About this task ->
Check each line of the entries below for the word "sort", and copy out the ones that have it.
START Supplied entries
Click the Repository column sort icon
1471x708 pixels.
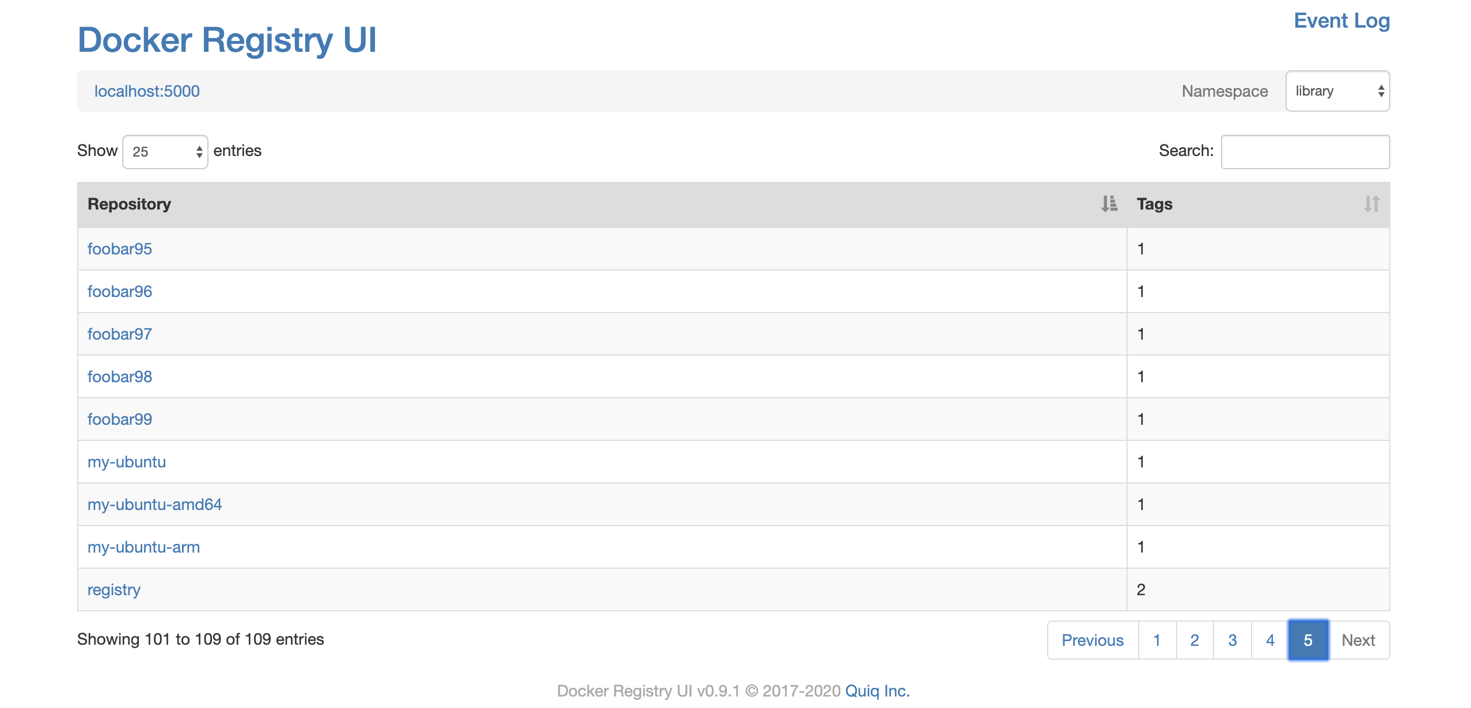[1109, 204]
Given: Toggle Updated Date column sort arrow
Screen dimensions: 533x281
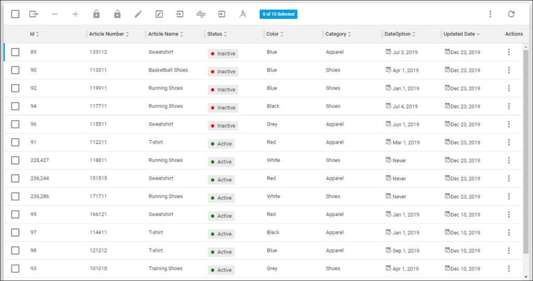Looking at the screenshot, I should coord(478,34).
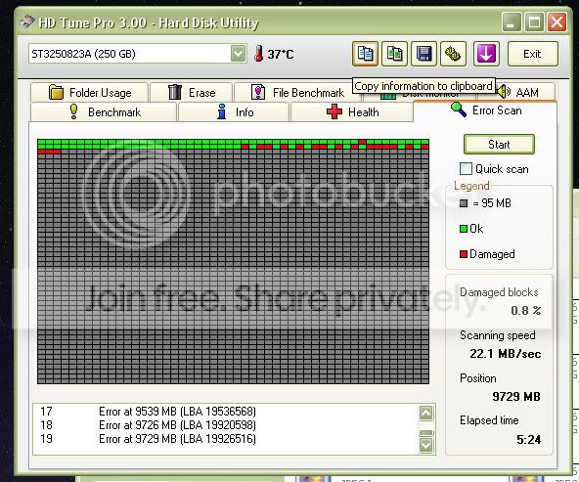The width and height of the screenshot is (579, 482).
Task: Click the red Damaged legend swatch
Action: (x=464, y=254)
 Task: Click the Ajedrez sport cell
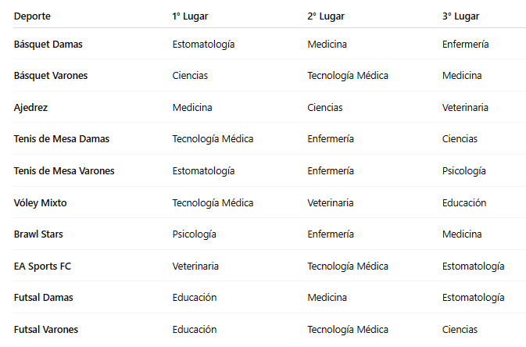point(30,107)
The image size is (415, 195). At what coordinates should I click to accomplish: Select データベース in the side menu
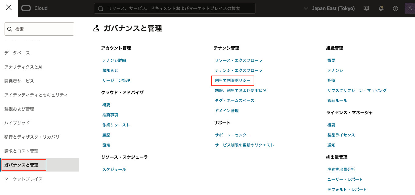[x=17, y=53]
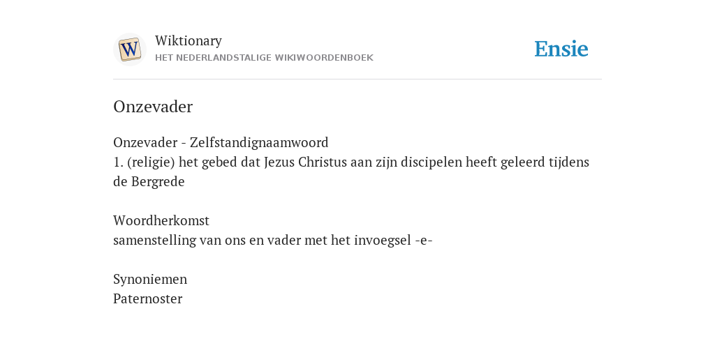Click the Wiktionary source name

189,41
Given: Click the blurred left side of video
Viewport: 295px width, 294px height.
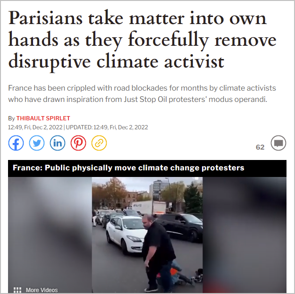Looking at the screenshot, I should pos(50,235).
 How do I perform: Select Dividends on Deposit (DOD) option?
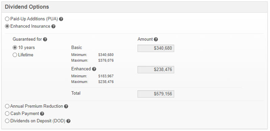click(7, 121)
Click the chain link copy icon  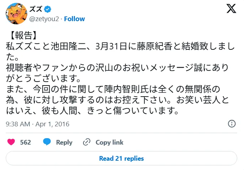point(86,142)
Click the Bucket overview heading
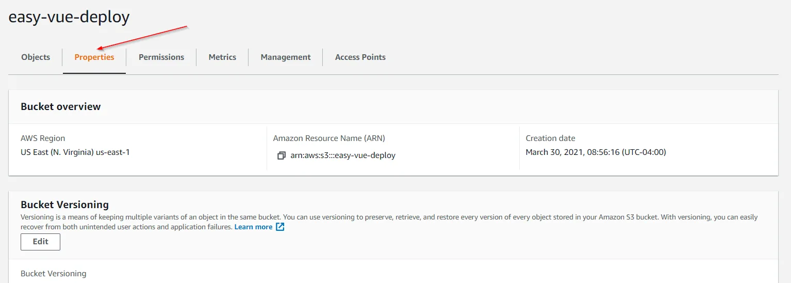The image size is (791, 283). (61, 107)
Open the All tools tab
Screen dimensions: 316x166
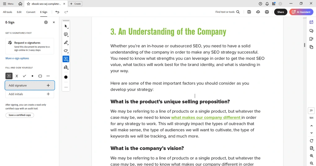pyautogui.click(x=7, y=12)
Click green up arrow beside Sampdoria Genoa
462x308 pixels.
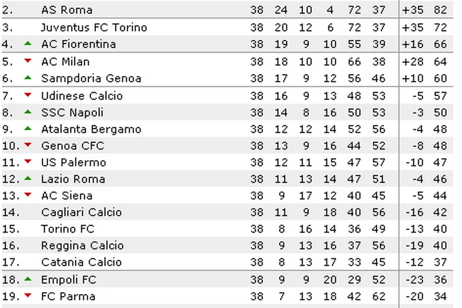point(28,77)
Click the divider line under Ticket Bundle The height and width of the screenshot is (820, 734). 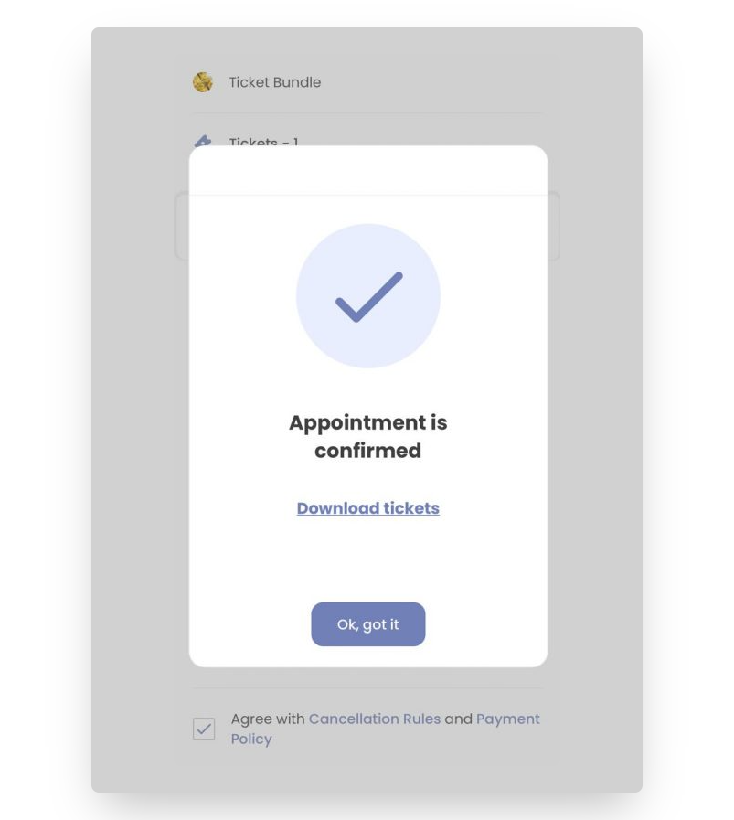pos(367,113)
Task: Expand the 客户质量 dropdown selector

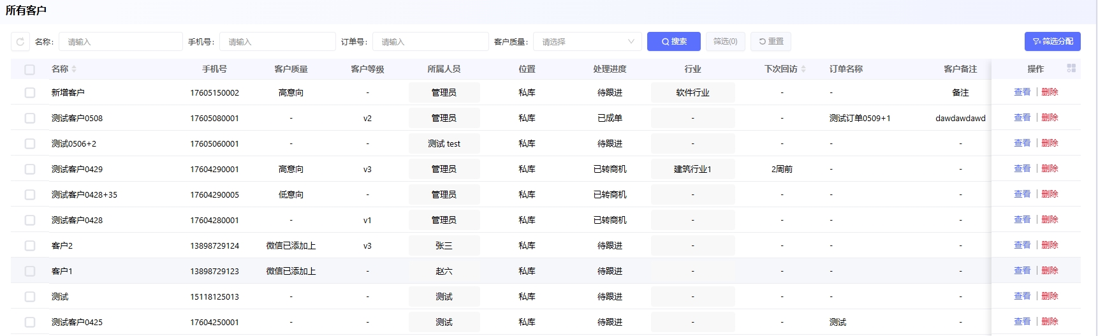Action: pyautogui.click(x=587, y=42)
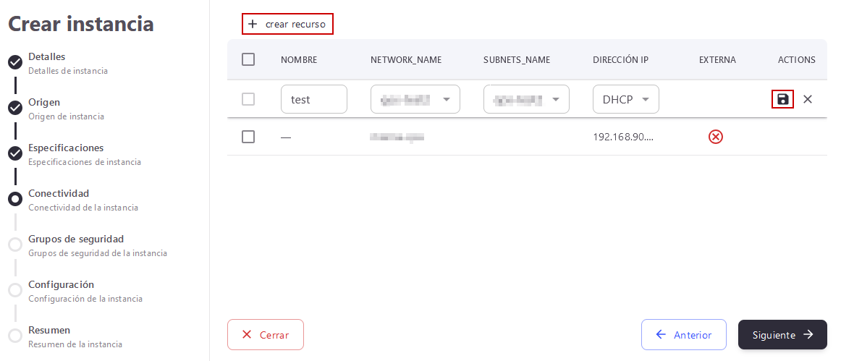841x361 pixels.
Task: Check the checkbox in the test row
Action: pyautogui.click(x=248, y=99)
END Supplied entries
START Supplied entries
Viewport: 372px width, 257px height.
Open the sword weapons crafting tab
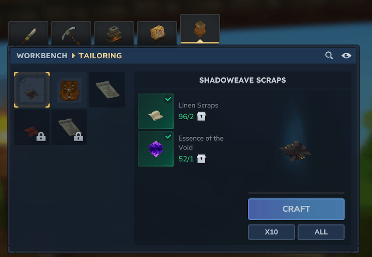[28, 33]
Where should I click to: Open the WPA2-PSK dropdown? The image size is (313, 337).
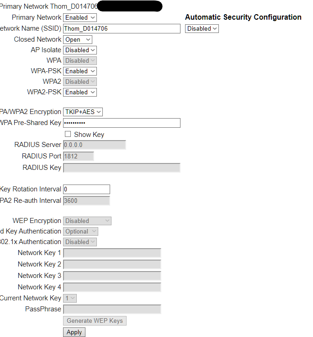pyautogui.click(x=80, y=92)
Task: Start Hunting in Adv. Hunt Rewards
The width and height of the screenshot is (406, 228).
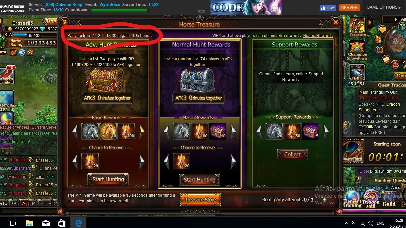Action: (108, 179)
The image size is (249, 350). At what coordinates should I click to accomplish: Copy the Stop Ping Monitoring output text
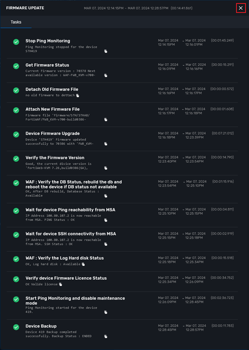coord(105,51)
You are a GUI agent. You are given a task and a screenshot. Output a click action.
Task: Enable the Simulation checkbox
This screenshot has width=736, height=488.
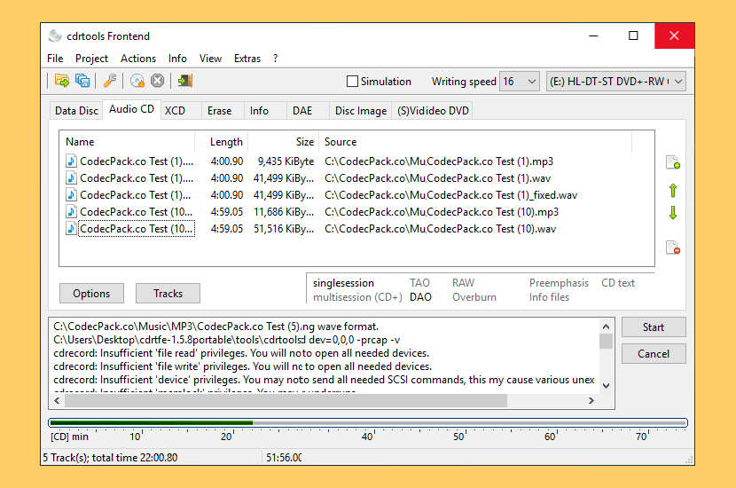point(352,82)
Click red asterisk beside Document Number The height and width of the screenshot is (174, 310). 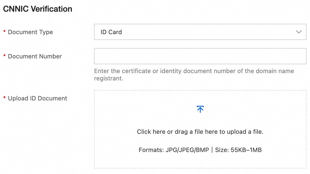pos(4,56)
END Supplied entries
START Supplied entries
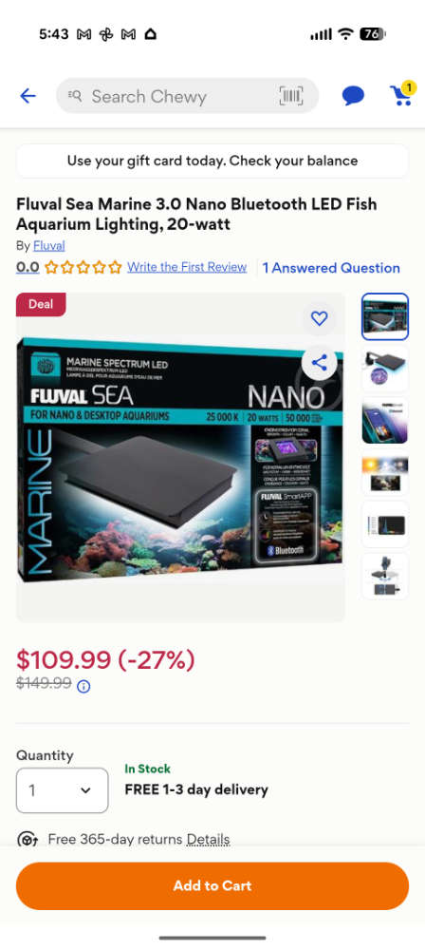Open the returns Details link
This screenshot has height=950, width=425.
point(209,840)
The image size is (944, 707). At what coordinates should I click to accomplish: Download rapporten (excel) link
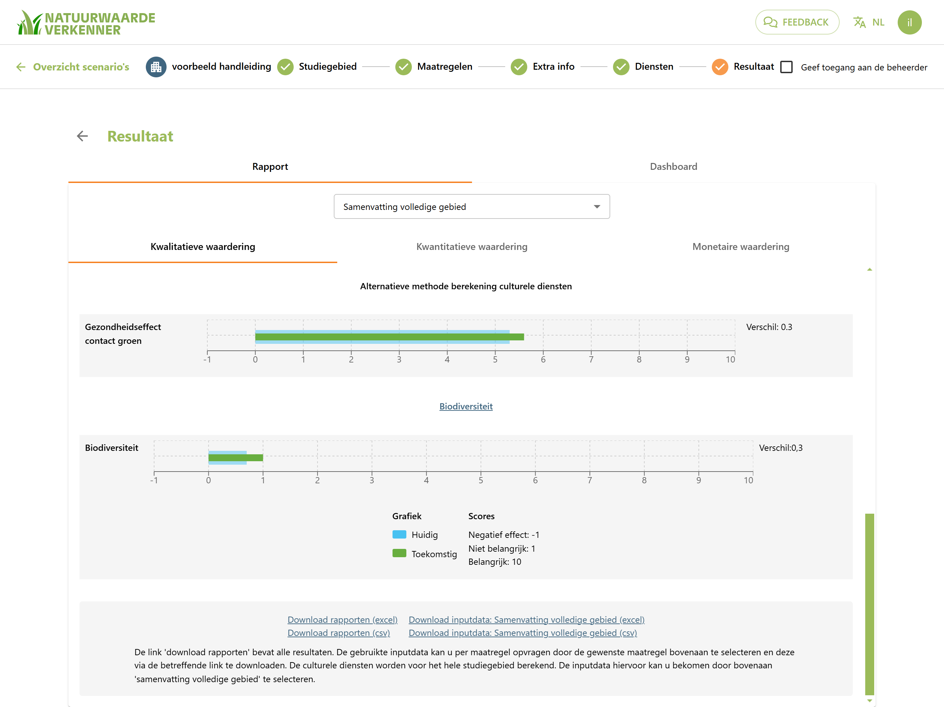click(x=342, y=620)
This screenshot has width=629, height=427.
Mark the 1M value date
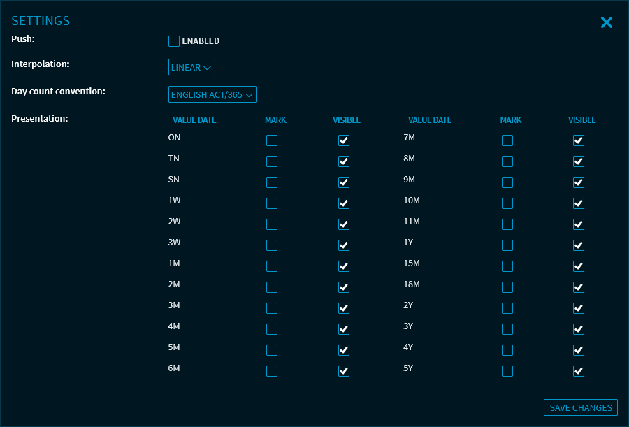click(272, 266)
END Supplied entries
Result of this exercise ->
Click the Repository column sort icon
Given: Toggle Updated Date column sort arrow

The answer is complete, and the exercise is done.